Art Criticism & the Pandemic
These events were organised in collaboration with Chris McCormack, Associate Editor at Art Monthly, the UK’s leading magazine of contemporary visual art. The panels brought together a range of art critics to discuss the implications of current conditions for their work and the broader field of art criticism. Four live seminars across two years considered how the structures of a globalised art world were interrupted or changed in 2020 and 2021 and whether, in the context of renewed activism, the art world is addressing problems of inequity and injustice in its own order.
Part 1: Resetting the Global
Several months into a devastating pandemic, the globalised art world has been grounded and changed. Exhibition models and curatorial pursuits including the ‘blockbuster’, the biennial and the art fair are left in limbo. Are the restricted conditions of movement for many in the western world fostering alternative forms of practice, display and exchange? This event aims to glimpse possibilities for renewal beyond existing globalised systems. It looks for signs of a decolonial art world. Speakers address a wide-ranging set of issues and raise questions of ecological imperative, use of technology and the new status of art, for consideration and discussion.

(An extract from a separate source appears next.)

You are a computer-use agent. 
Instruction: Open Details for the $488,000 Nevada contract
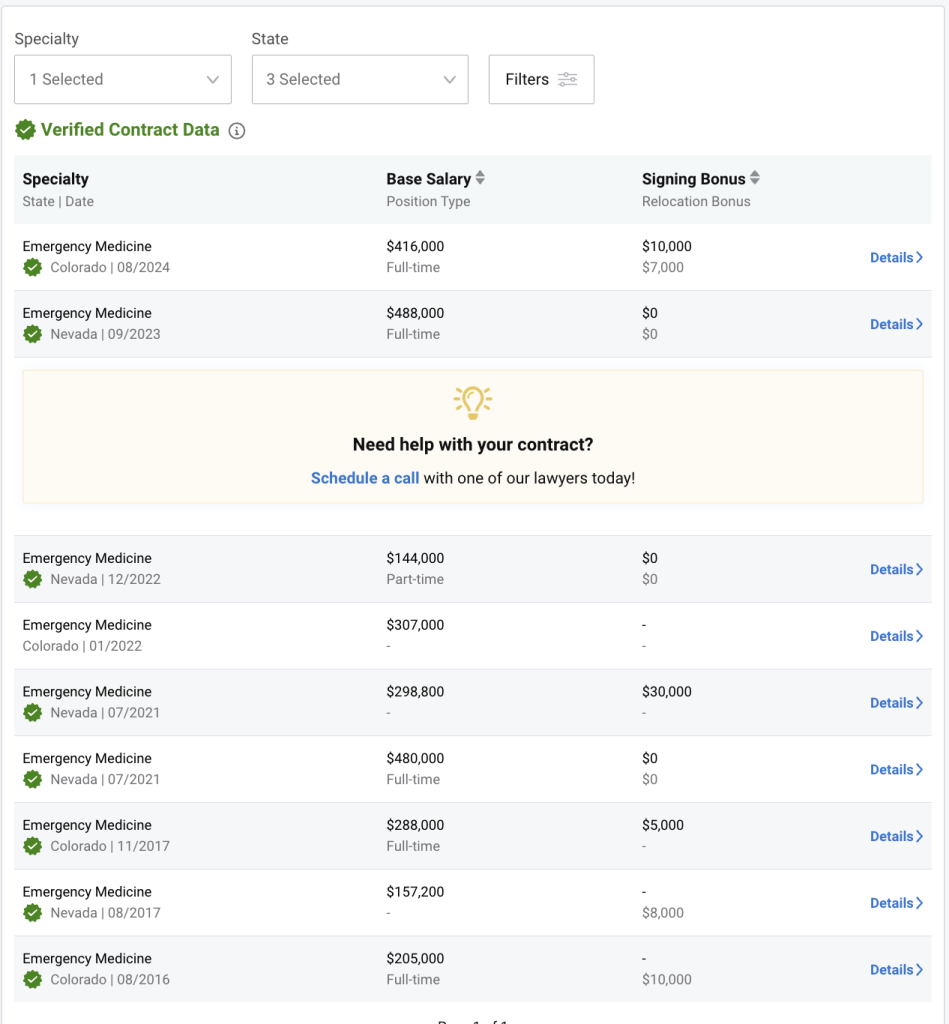tap(896, 324)
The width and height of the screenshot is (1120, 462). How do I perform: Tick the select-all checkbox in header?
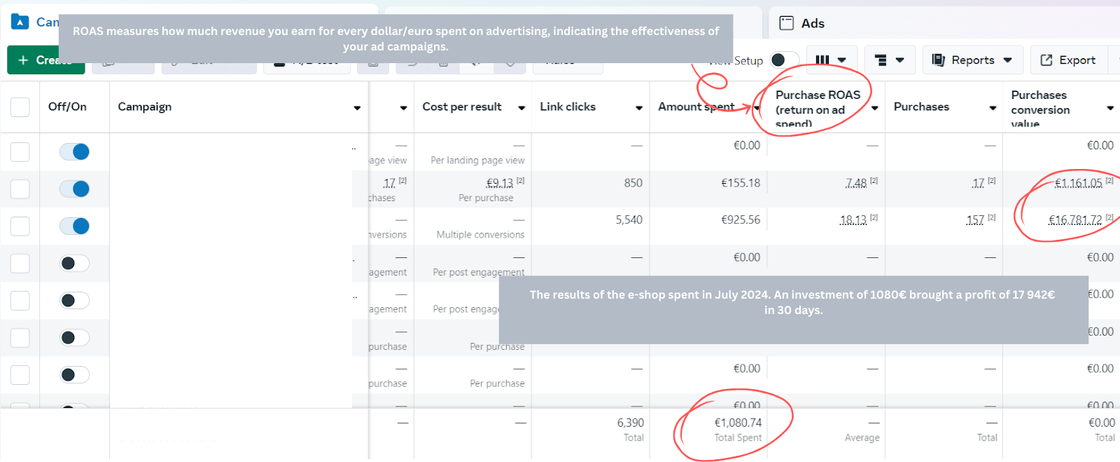[20, 107]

Session 1: Resetting the Global
Papers from Khairani Barokka, David Dibosa, Juliet Jacques, Bárbara Rodríguez Muñoz, and Rehana Zaman.
Part 2: Whose Body?
We are witness to how structural inequity has exacerbated the effects of the pandemic including for people in poverty, for keyworkers, for women and for non-white people. Using the frame of the art world, this event queries whose body is cared for and whose is ignored? It turns to the current visibility of long-term racial injustices and the momentum of the Black Lives Matter movement. It asks how art practice and writing can foster care and healing, renewal and health in the light of the pandemic.
Session 2: Whose Body?
Papers from Larne Abse-Gogarty, Robert McRuer, Jade Montserrat, Neo Sinoxolo Musangi, and Marina Vishmidt.
Part 3: Safer Spaces
How might the tension between individual body control and collective health security during this current ‘disruption’ of the pandemic be constructed through a timeline of conflicting modernities and vaccination? Further, considering the global as one continually remade by colonial forces and extraction, how might histories of pandemics chart our understanding of the way state-craft narratives have made visible the infected, the sick or dangerous body through border control. How might these broader forces be manifested at a cultural and art institutional level, and how might art confront these forces of ‘progression’ or continue to trade in these values?
Session 3: Safer Spaces
Papers from Stella Nyanzi, Sria Chatterjee, Ariane Sutthavong, and Isobel Harbison.
Part 4: Wearing Out
Under the violent normalisation of austerity, the pandemic has exacerbated conditions of increased work surveillance and precarity, deepening an awareness of the consequences of chronic exhaustion. The now commonplace discussion of contemporary fatigue, anxiety, and depression points us, as Lauren Berlant states, ‘to the way living also becomes a scene of the wearing out of life’. From caregivers to lives more at risk of infection through socioeconomic consequences of structural racism and underpayment, how might kinships ‘wear out’ together and apart, how might artworks play a part in redefining the public sphere or enable us to consider the interrelations of equity and collective care.
Session 4: Wearing Out
Papers from Leigh Claire La Berge, Marc Aziz Michael, Dante Micheaux, Monica Narula and Jeebesh Bagchi, Oreet Ashery, and Jackson Davidow.